### [To do]
Starting with the line that contains "Viewport: 2016px width, 1832px height." and stopping after the line that contains "Click the frame stamped 00:17:41", copy the entries below exactly. Include nothing else.
[Opening Supplied entries section]
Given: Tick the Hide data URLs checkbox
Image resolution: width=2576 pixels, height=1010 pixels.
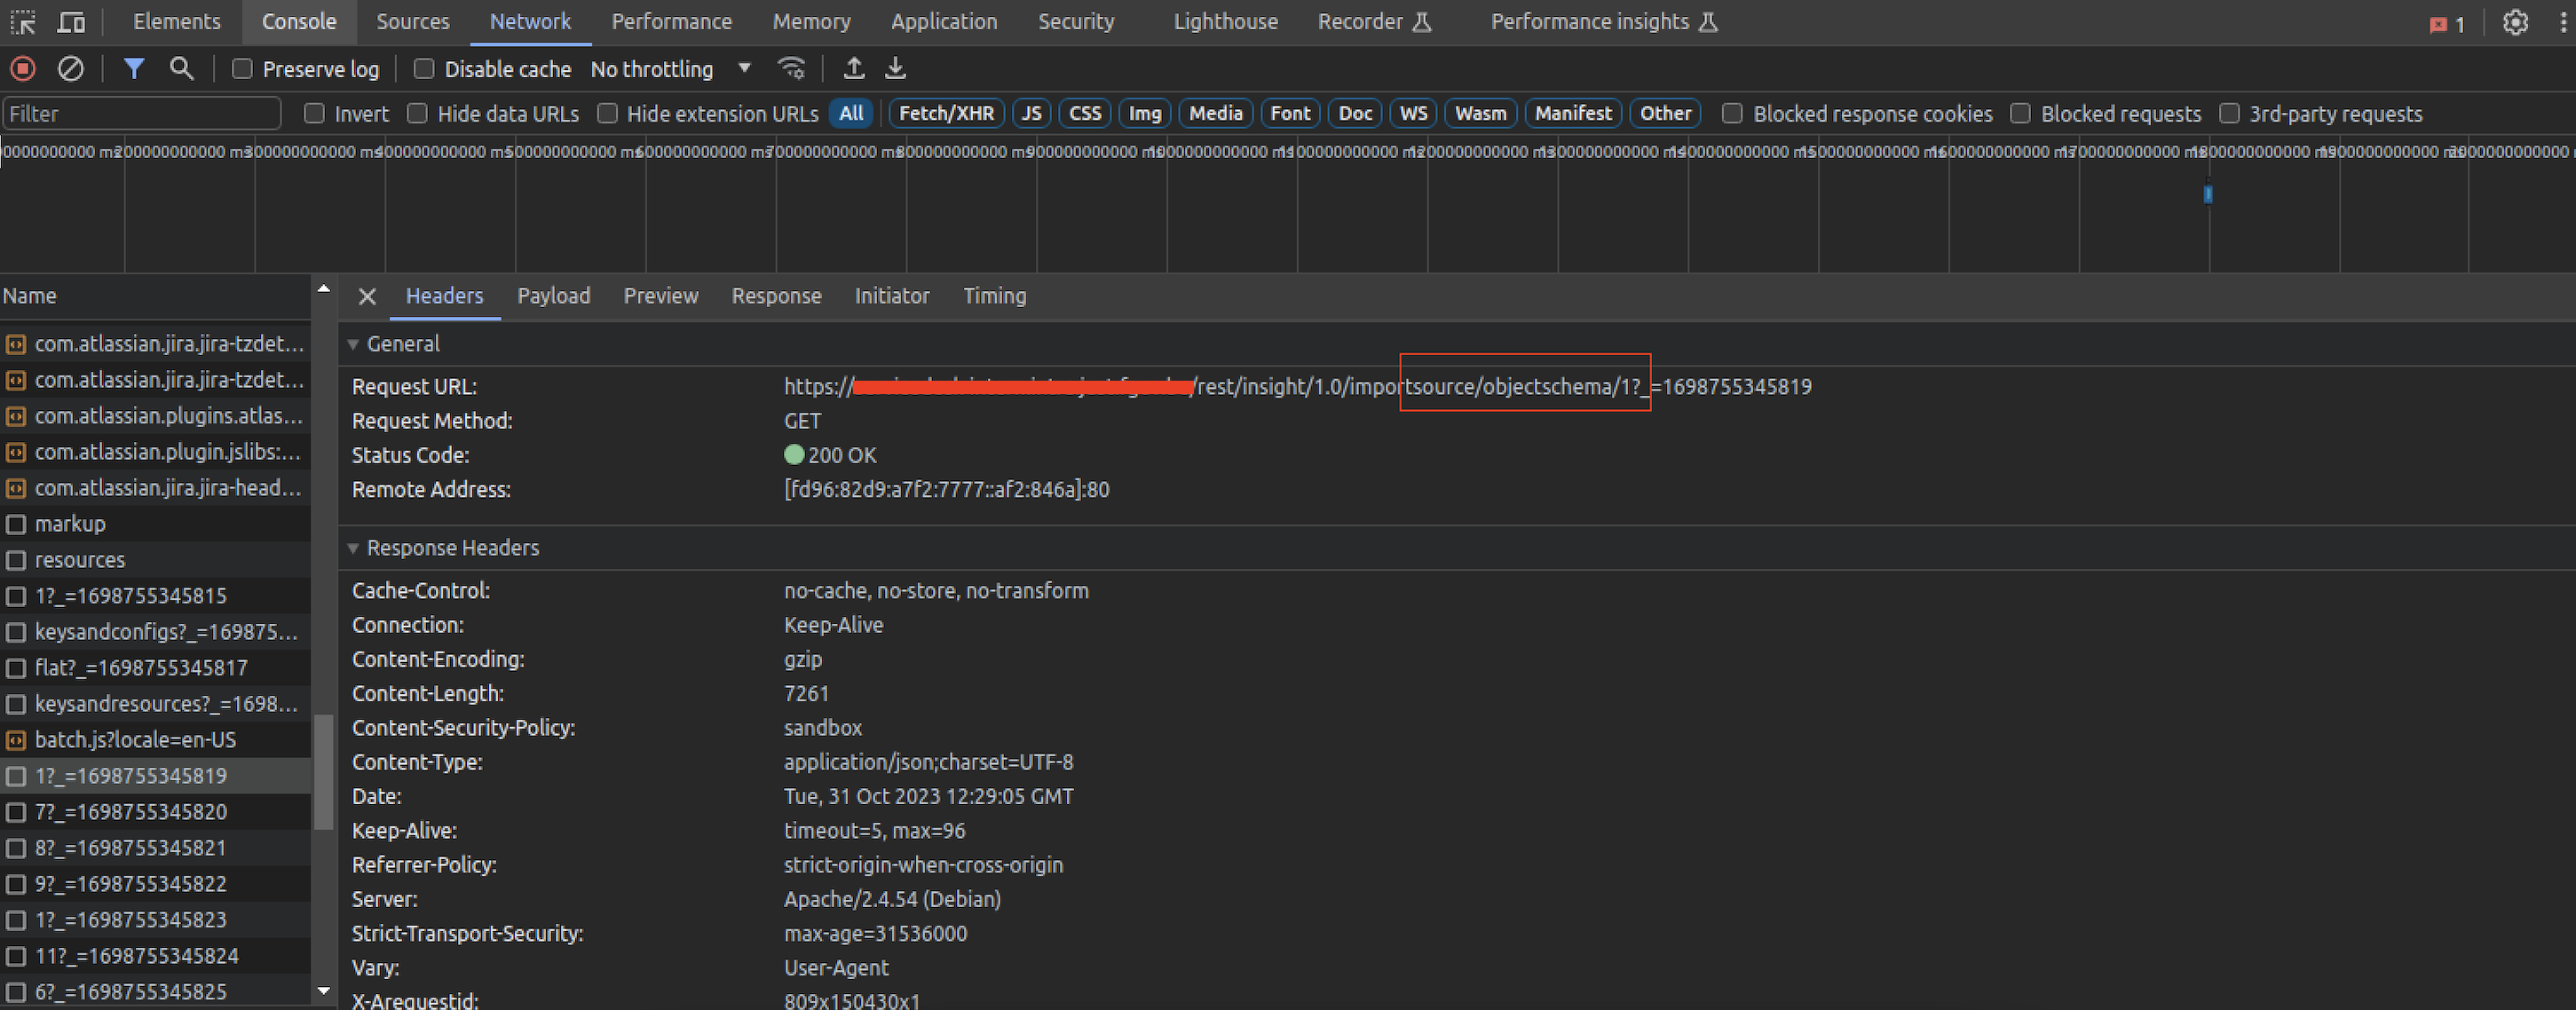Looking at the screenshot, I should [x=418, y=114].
[Closing Supplied entries section]
[Opening Supplied entries section]
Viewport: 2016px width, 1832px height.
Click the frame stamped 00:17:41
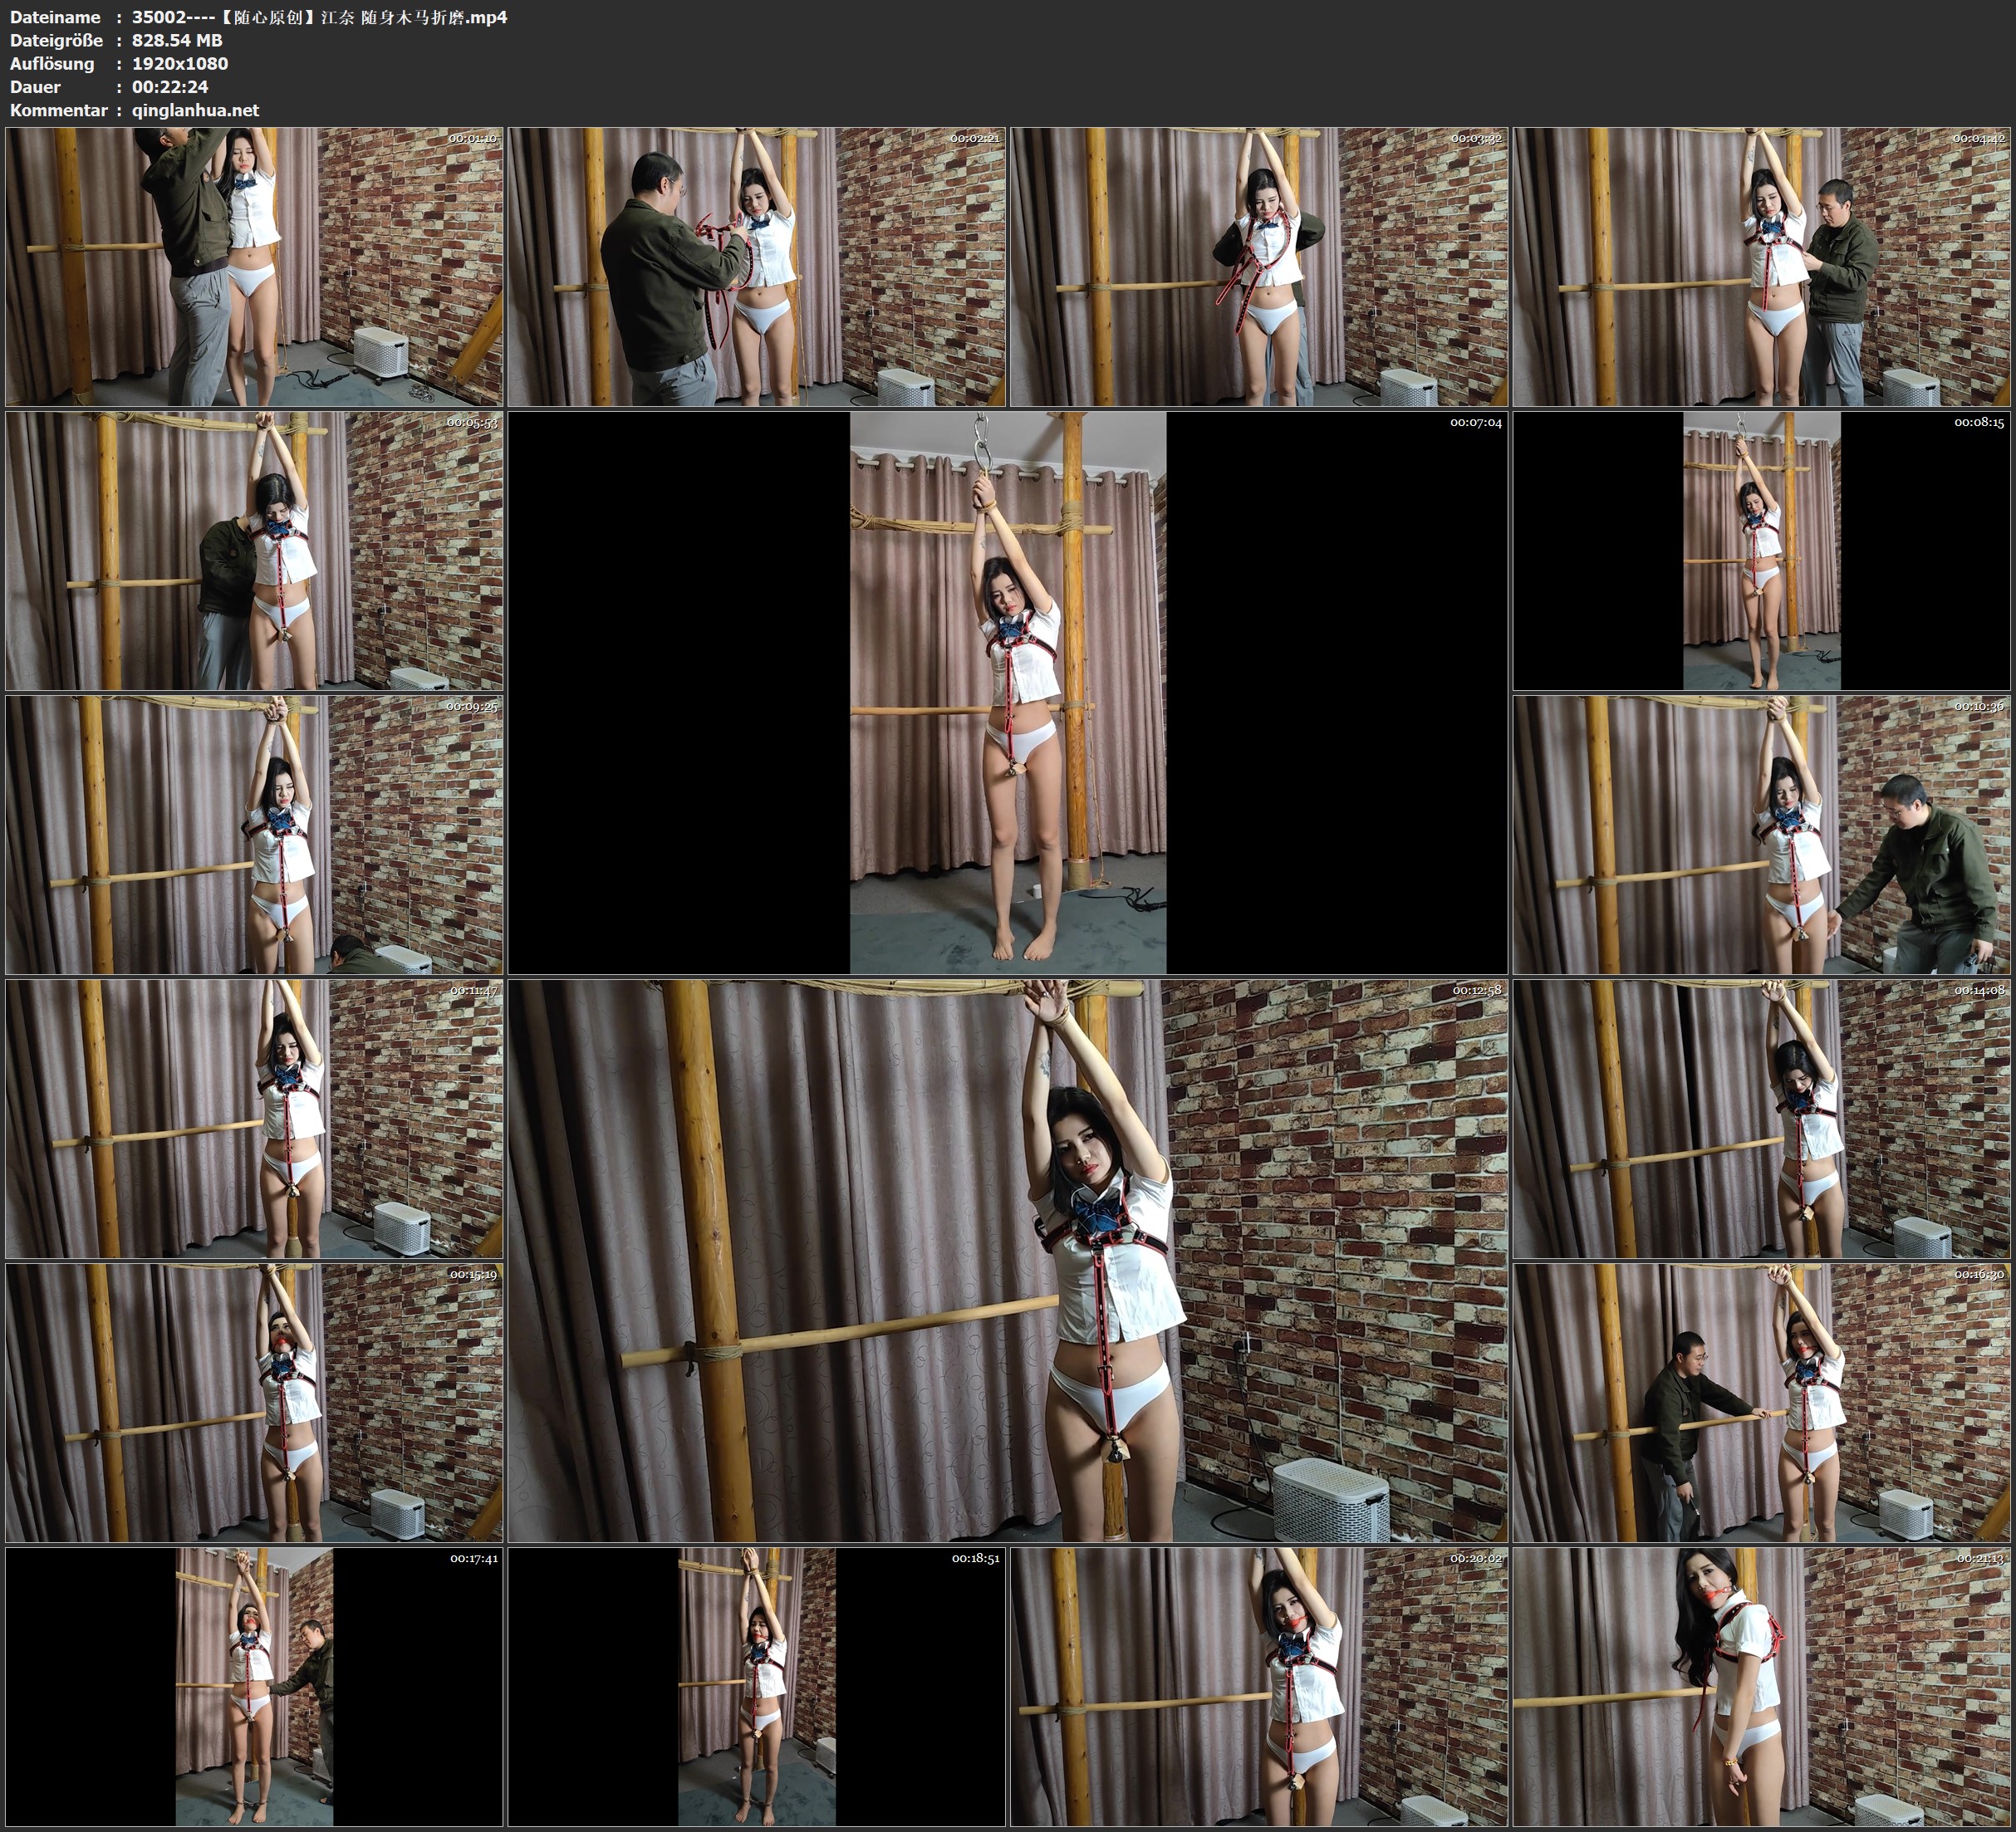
[Closing Supplied entries section]
### [Written answer]
Viewport: 2016px width, 1832px height.
Click the frame stamped 00:17:41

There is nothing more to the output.